Procter & Gamble Shares Drop to $137.62 Low as Crest Packaging Deal Addresses AG Concerns

PGPG

Shares of Procter & Gamble fell to a 52-week low of $137.62 before closing at $138.04, pressured by soft category demand, intensified promotional spending and challenging macro conditions. The company will roll out redesigned Crest children’s toothpaste packaging under a deal with Texas Attorney General Ken Paxton, addressing regulatory scrutiny.

1. Shares Hit 52-Week Low on Soft Demand and Macroeconomic Headwinds

Procter & Gamble shares fell to a 52-week low of $137.62 yesterday before rebounding slightly to close at $138.04. Over the trailing 12 months, the stock is down approximately 12.9%, underperforming the S&P 500’s 16% decline. P&G has cited soft category demand and intensifying promotional activity as primary drivers of volatility. Additionally, challenging macroeconomic conditions in key markets—particularly in parts of Europe and Latin America—have weighed on top-line growth, leading management to accelerate promotional spending and offer deeper discounts to maintain market share.

2. New Crest Children's Toothpaste Packaging Agreement with Texas AG

Under a settlement with Texas Attorney General Ken Paxton, Procter & Gamble will introduce redesigned packaging and enhanced marketing disclosures for Crest children’s toothpaste. The agreement addresses concerns that previous packaging could mislead parents about fluoride levels. The new labels will prominently display fluoride concentration and dosing instructions, and marketing materials will include clear usage guidelines. Rollout to retailers in Texas is expected to begin in the third quarter, with national implementation by year-end, at an estimated incremental cost of $15 million to $20 million.
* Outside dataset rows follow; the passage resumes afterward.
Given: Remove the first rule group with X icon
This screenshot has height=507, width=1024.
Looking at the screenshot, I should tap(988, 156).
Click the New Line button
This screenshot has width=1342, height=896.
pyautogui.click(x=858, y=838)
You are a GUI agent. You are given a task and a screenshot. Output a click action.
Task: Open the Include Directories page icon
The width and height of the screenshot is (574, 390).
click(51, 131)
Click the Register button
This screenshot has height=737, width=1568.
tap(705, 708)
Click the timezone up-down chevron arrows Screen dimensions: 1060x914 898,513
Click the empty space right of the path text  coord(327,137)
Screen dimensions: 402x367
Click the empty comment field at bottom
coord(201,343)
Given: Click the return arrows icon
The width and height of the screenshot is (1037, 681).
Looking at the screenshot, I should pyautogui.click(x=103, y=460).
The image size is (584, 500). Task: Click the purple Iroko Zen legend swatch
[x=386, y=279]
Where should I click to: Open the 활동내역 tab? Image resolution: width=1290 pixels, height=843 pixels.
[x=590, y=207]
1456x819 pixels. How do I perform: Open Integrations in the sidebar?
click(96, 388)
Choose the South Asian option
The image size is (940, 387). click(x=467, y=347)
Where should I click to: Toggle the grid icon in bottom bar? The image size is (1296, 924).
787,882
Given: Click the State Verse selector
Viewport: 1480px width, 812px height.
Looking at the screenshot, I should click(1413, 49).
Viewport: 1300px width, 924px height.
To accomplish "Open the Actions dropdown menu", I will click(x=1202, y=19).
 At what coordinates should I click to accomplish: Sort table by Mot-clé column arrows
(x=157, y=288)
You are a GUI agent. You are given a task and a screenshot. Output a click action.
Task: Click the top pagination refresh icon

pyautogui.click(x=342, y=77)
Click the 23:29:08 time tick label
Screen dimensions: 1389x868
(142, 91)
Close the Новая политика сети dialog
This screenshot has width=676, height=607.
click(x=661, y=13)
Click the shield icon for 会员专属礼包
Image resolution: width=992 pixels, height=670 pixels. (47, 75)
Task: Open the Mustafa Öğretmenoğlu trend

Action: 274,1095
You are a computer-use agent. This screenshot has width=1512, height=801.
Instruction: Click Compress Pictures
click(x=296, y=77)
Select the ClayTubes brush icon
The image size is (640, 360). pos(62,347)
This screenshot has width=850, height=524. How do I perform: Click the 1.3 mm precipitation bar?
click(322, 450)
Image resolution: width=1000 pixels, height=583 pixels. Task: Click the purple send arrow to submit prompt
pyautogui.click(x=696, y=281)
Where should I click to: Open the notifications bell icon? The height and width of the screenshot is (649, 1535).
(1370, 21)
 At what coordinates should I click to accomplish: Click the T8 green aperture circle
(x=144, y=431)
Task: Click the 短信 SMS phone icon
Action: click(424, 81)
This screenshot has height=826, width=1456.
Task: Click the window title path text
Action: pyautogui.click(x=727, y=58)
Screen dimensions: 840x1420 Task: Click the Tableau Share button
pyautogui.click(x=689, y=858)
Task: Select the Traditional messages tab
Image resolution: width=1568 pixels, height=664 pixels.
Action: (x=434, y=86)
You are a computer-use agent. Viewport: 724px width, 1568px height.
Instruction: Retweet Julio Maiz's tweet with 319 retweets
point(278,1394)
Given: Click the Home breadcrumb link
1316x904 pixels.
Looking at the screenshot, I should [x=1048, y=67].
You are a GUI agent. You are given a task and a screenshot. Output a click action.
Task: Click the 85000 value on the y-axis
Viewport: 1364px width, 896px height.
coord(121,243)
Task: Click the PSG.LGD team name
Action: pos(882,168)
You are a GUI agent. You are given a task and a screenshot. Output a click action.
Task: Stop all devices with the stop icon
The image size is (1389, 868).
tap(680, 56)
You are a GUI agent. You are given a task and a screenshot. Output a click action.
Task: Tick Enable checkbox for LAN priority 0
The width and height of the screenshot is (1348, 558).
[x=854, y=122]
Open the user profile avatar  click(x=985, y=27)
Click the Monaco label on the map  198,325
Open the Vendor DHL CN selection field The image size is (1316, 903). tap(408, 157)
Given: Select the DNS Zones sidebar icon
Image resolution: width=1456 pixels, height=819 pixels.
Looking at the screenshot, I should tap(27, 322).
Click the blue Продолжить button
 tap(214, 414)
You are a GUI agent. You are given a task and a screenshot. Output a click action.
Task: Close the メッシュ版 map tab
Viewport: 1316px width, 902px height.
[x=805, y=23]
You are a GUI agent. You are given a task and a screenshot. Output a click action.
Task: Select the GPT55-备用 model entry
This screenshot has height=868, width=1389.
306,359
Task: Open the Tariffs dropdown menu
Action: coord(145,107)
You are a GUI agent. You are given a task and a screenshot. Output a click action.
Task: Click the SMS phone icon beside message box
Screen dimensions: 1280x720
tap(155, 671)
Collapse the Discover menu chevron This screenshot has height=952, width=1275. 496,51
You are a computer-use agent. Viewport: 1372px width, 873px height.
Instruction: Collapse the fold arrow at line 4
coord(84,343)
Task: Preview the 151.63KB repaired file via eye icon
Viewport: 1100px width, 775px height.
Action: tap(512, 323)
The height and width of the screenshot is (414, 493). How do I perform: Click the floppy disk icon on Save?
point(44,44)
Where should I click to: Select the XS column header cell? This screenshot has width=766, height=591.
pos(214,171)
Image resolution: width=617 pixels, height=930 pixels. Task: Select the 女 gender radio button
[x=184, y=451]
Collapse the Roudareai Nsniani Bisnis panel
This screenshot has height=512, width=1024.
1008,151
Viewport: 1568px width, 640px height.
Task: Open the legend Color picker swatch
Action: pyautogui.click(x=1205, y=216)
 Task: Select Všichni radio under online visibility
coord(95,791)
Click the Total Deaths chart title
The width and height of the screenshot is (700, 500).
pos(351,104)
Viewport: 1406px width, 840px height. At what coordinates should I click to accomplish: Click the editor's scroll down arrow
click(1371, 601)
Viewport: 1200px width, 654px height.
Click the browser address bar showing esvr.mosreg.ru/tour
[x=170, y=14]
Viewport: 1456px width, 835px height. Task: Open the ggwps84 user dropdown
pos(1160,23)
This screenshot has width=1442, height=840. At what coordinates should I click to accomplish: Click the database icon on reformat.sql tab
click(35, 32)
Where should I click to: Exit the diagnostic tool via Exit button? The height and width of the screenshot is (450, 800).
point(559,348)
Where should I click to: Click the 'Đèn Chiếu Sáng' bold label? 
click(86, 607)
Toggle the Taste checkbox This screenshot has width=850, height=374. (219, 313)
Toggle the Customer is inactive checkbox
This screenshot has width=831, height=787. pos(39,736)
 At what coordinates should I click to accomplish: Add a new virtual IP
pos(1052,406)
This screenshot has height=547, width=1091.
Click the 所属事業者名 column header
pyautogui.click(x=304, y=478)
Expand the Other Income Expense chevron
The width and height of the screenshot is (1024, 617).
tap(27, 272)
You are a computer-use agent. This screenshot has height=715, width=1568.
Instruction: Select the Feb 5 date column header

3. Valuation Case: Undervalued with Attractive Yield and Strong Fundamentals

Analysts highlight P&G’s sector-leading margins, 40 consecutive quarters of organic sales growth, and a 3% dividend yield backed by dividend safety metrics in the top quintile of the consumer staples group. Trading at roughly 20 times forward earnings, P&G is viewed as undervalued relative to its historical multiple of 22–24x. Management has outlined cost-reduction initiatives targeting $1.2 billion in annual savings by fiscal 2026, driven by supply-chain restructuring and productivity improvements. Continued innovation in premium brands—such as Tide Hygienic Clean and Pampers Pure Protection—is expected to support margin expansion and reinforce the company’s wide economic moat.